The required output is the exact run of lines in the listing below from the line holding "Open Vammaispalvelulain mukainen" through the line holding "1020x794 pixels. At", with no pictures.

→ Input:
───

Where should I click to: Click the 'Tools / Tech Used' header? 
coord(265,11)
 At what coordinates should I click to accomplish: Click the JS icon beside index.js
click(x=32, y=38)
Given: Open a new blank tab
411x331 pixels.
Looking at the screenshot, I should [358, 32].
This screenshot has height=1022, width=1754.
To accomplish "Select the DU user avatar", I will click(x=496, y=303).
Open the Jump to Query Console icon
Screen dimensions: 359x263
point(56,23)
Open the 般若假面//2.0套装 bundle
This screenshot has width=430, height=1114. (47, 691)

───

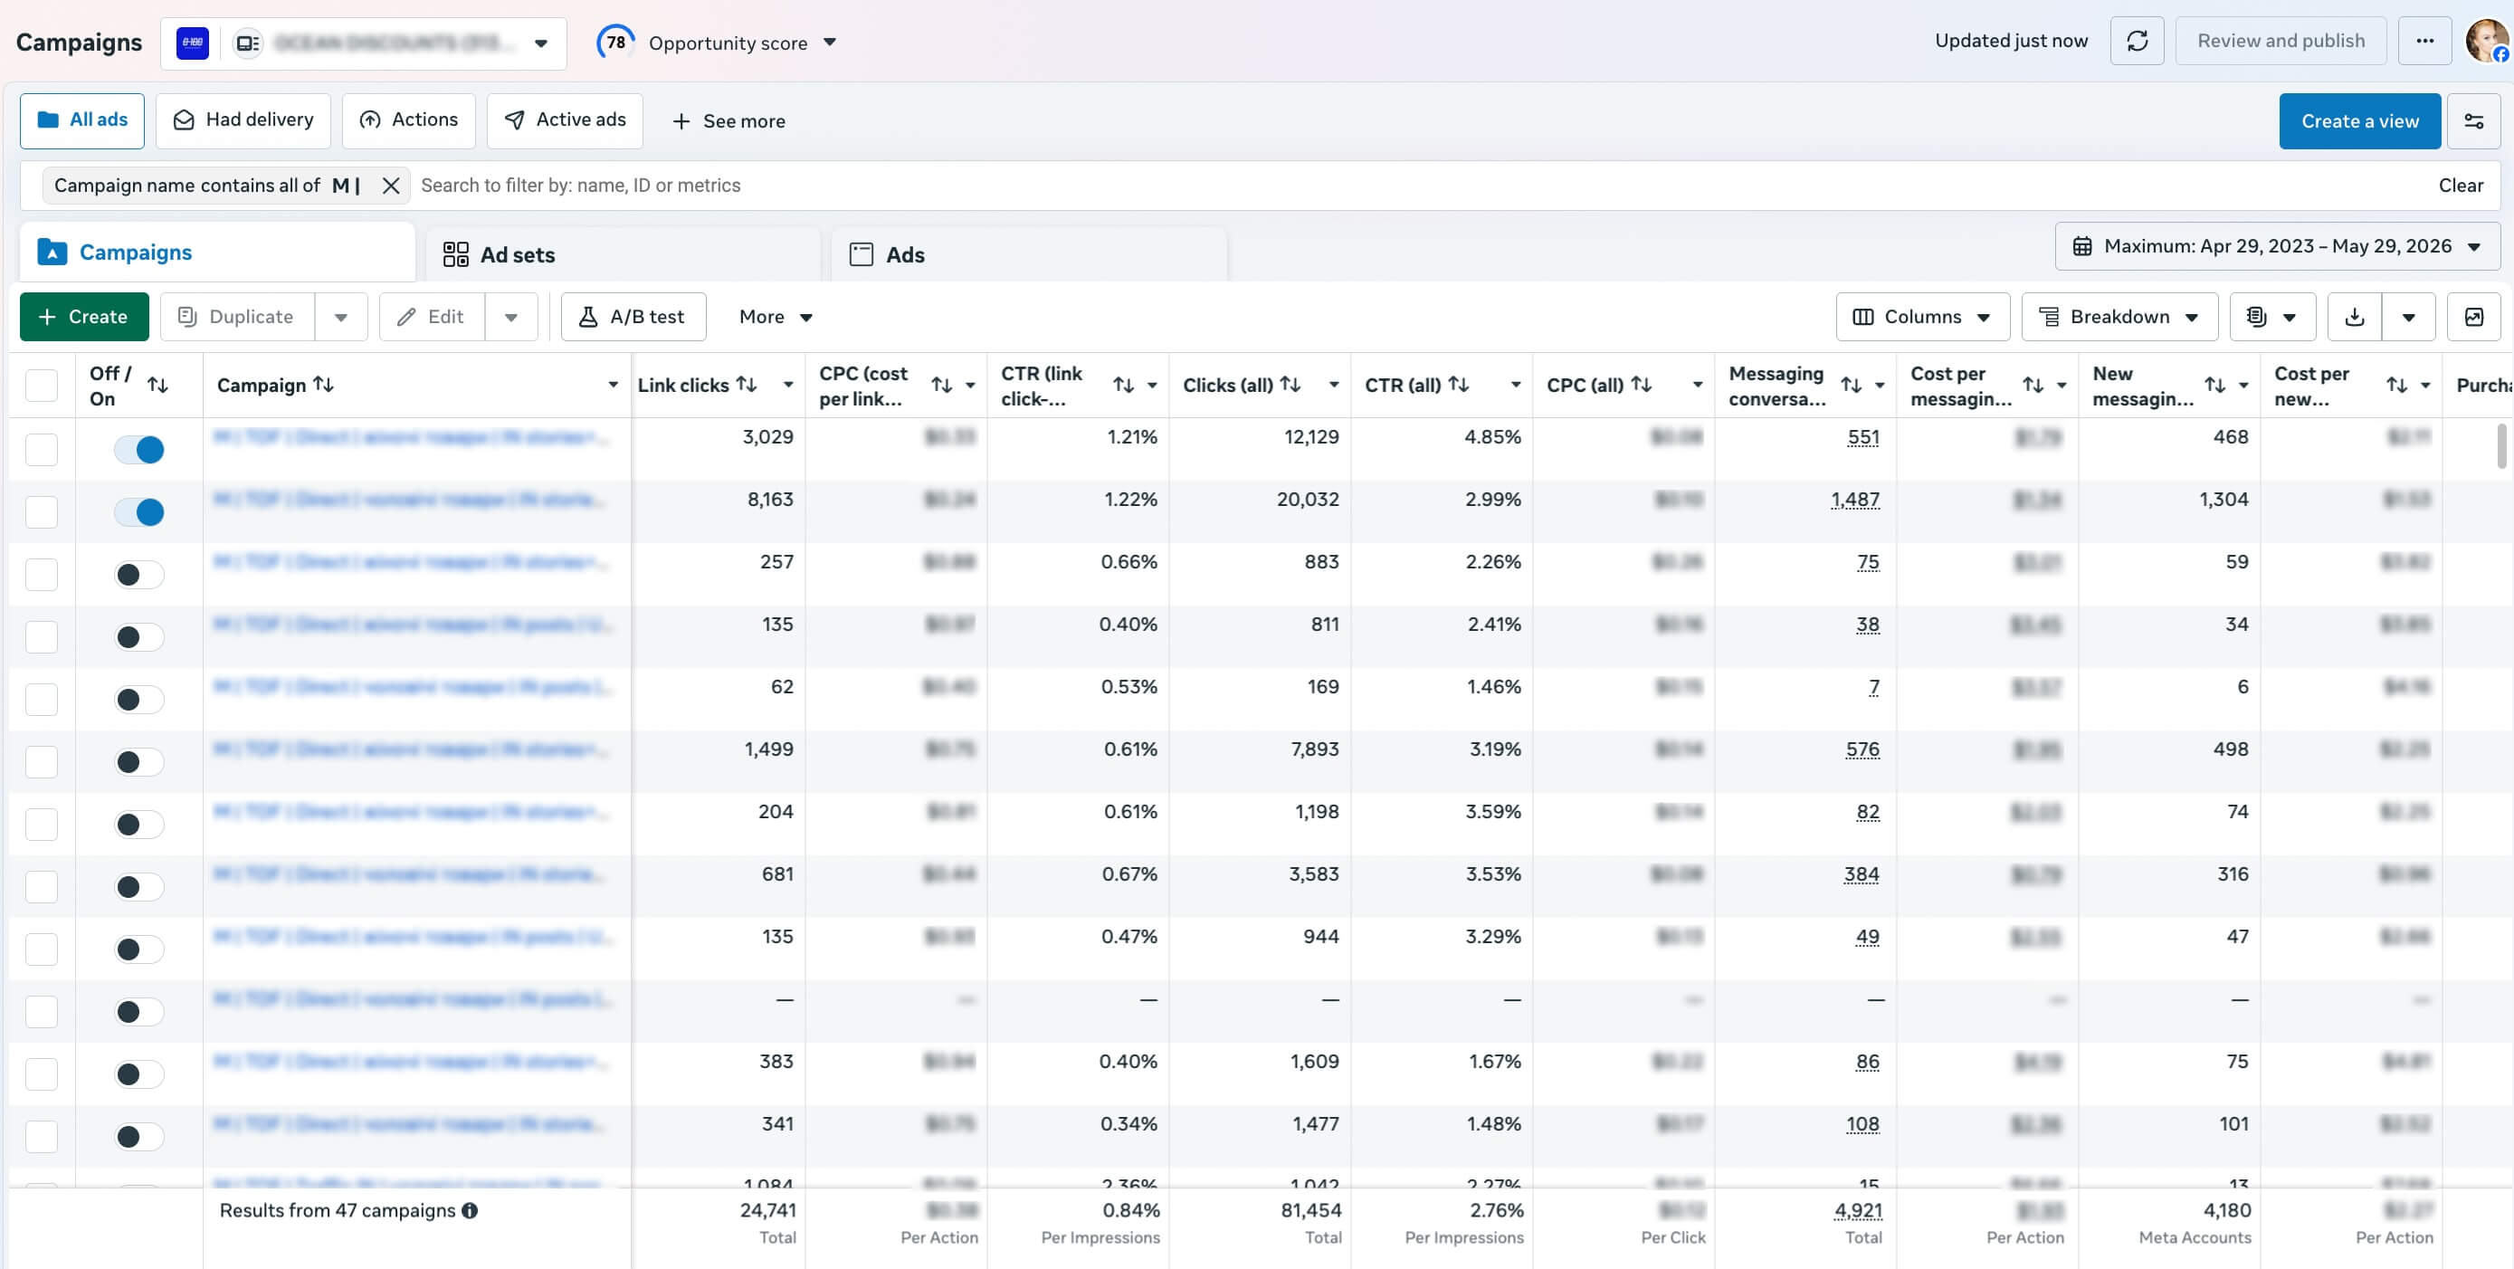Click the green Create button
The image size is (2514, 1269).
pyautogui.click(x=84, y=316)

───

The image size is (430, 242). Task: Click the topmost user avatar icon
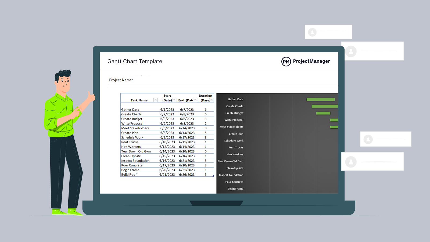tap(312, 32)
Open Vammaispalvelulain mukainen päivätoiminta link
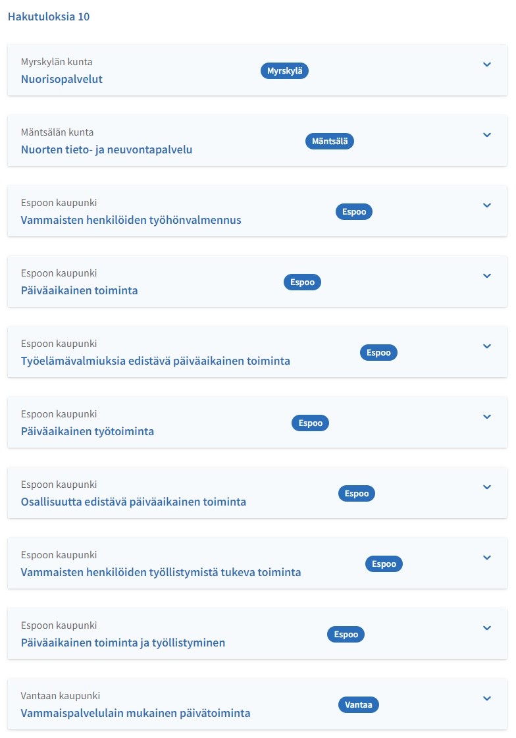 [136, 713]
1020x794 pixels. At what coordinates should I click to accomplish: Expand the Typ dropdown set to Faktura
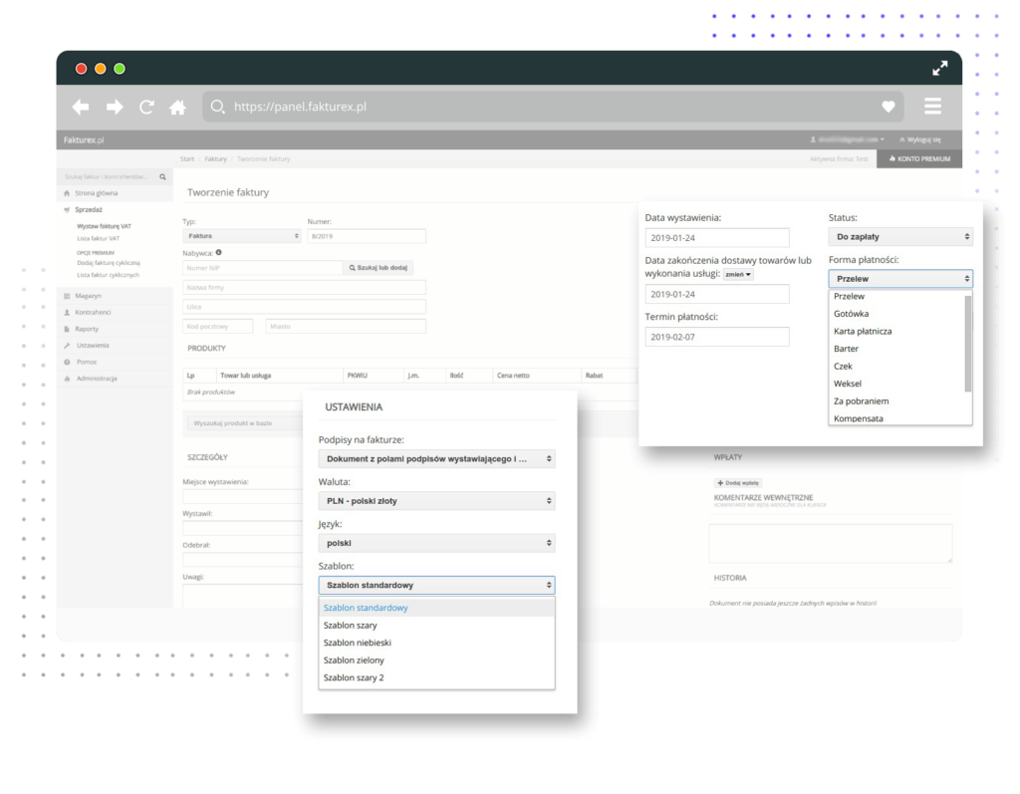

───

→ Answer area:
Open Vammaispalvelulain mukainen päivätoiminta link
 [136, 713]
1020x794 pixels. At what coordinates should I click to accomplish: Expand the Typ dropdown set to Faktura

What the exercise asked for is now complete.